According to the BP Stadistical Review of World Energy 2017 report, since 2007 the world average energy consumption has grown steadily at a rate of 1.8% per year. Obviously, growth of this draft is not sustainable in the long term, either from the point of view of available resources or the environmental impact of energy sources based on carbon compounds. For this reason, there is a need to increase the use of renewable energy sources and reduce energy consumption. In other words, maintaining our standard of living by consuming less energy.

The objective is clear, but the big question that remains to be resolved is how to carry it out. According to the 2018 data of the EEA (European Environment Agency) in Europe there are three main sectors in which energy consumption can be grouped: Industry (31%), Mobility (28%) and Buildings (41%). As you can see, human activities in buildings account for the majority of energy consumption in Europe. Therefore, it is expected that a reduction in energy consumption in buildings will have a great impact on global computing.
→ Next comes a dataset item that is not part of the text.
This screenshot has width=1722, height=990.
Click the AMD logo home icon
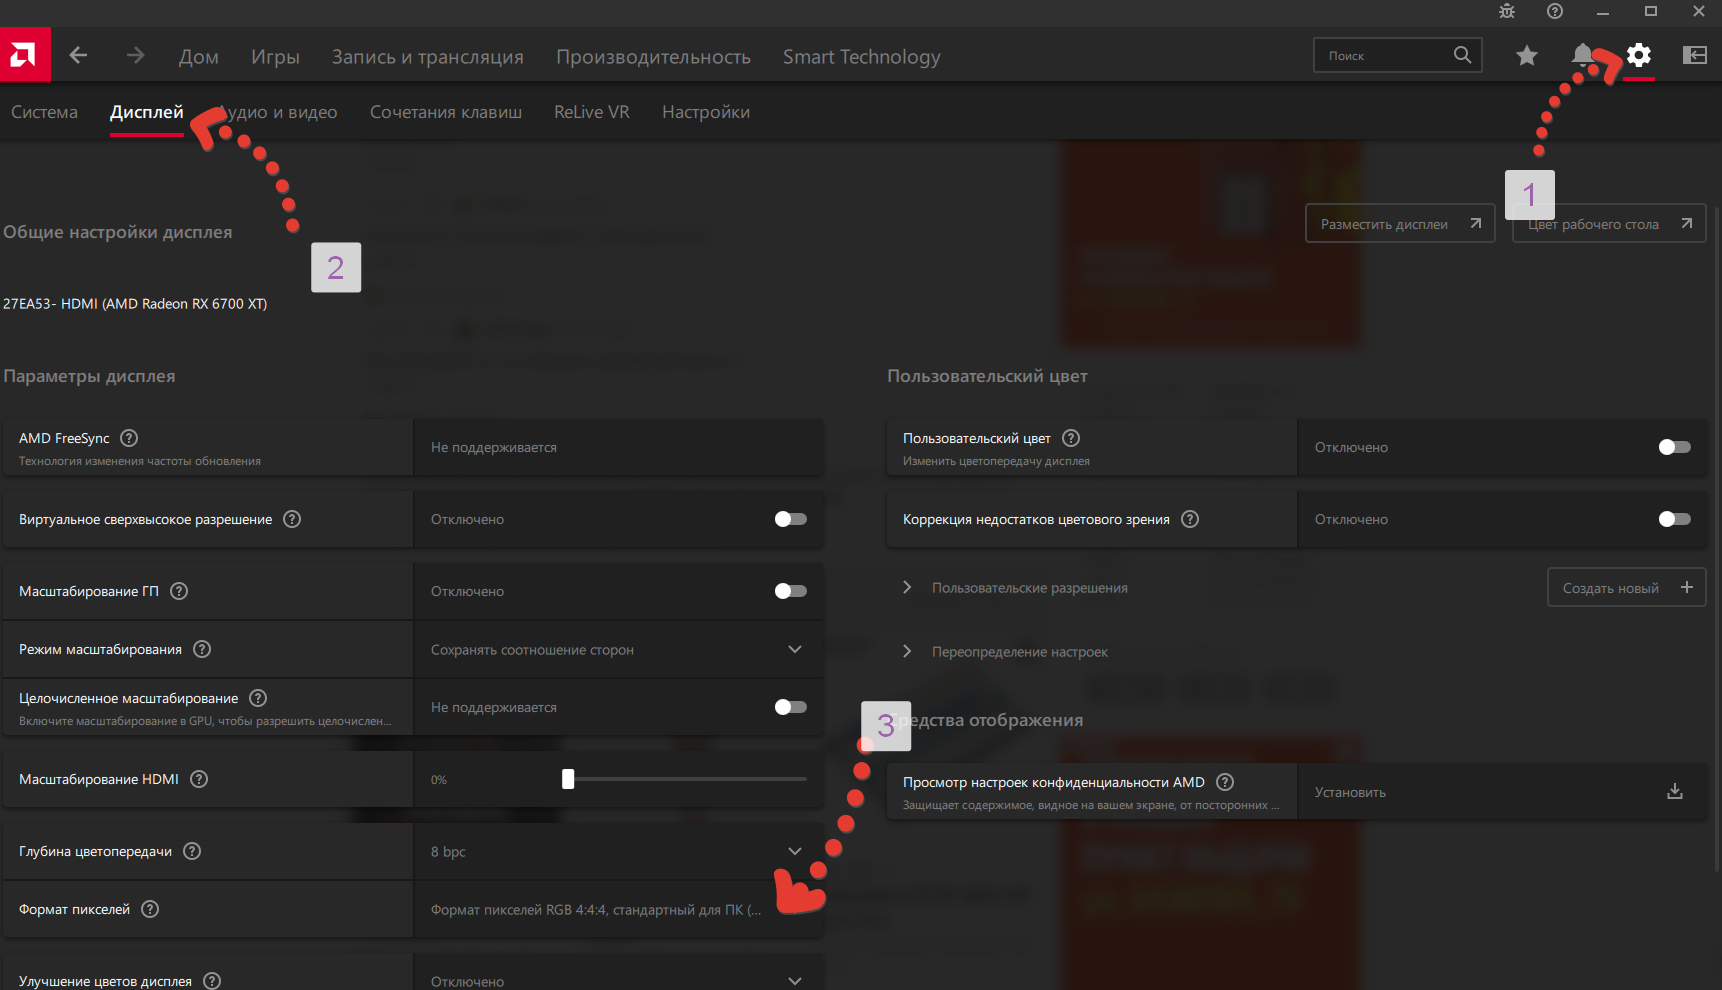(24, 55)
In this field, building automation systems play a fundamental role. The European Commission launched at the end of 2018, the EN15232-1: 2018 standard “Energy efficiency of buildings. Part 1: Impact of automation, control and management of buildings ”. This standard basically allows structuring, defining and estimating the impact of building automation systems on its energy consumption.
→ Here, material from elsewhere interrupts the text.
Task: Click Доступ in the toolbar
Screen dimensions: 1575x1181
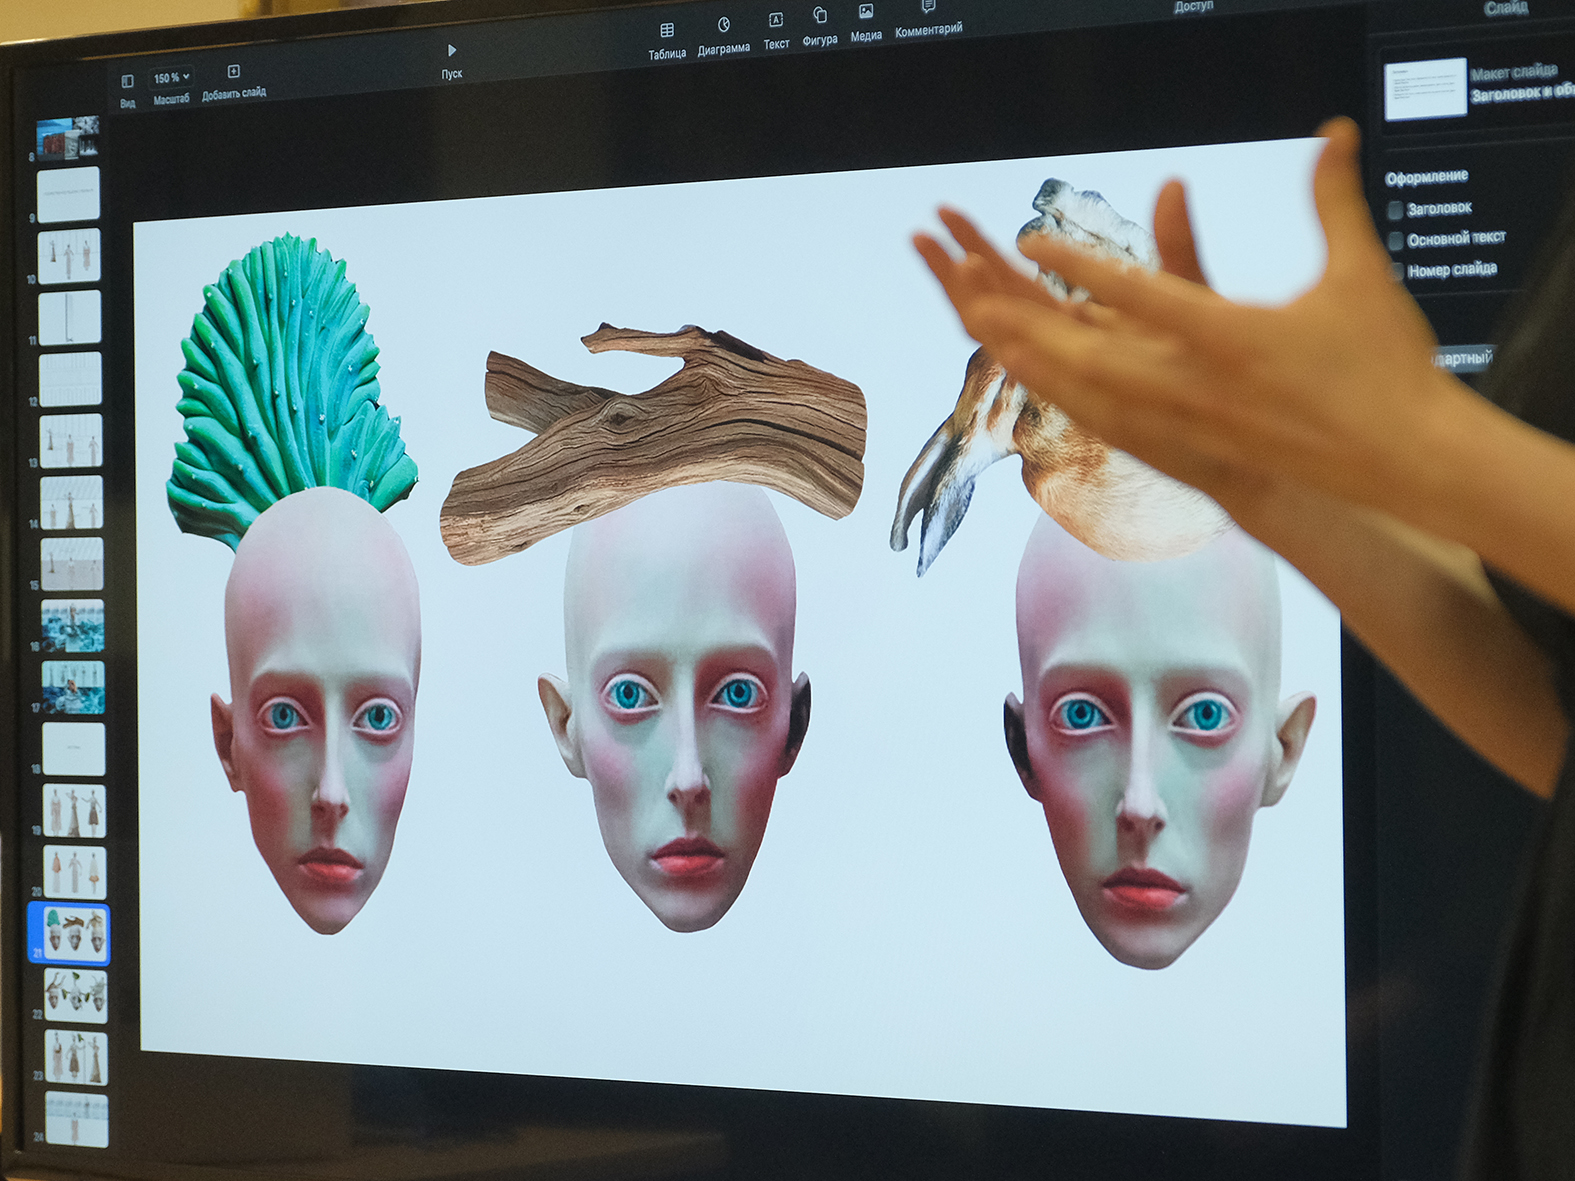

The standard classifies building automation systems into four classes ordered from highest to lowest impact in reducing energy consumption: A, B, C and D. In this case, the standard defines as reference class C. According to some examples of the EU.BAC (European Association for Building Automation Control), just going from a building automation system in class C to one in class B would save up to 20% of energy in heating and air conditioning, and up to 7% in electricity consumption.
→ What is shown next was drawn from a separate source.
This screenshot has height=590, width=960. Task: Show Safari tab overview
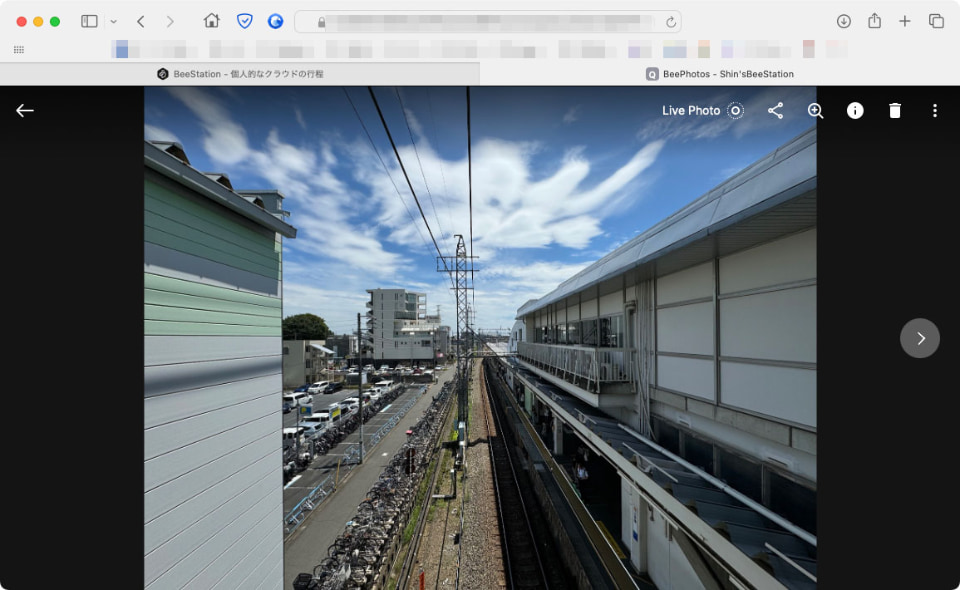pyautogui.click(x=936, y=21)

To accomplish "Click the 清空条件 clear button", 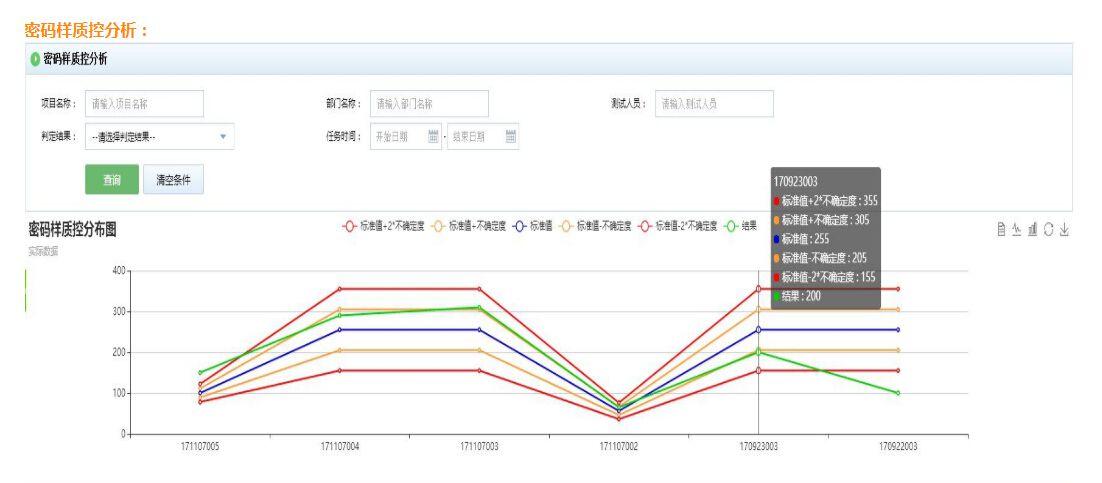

Although it is a theoretical calculation, from ROBOTBAS we have been able to verify throughout our more 36 years of history dedicated to building automation and energy saving, that in real hotel facilities we can have savings rates of around 18%.

All these data accredit and position building automation systems as an indispensable tool for managing energy consumption, reducing greenhouse gas emissions and contributing to improving the impact on the environment.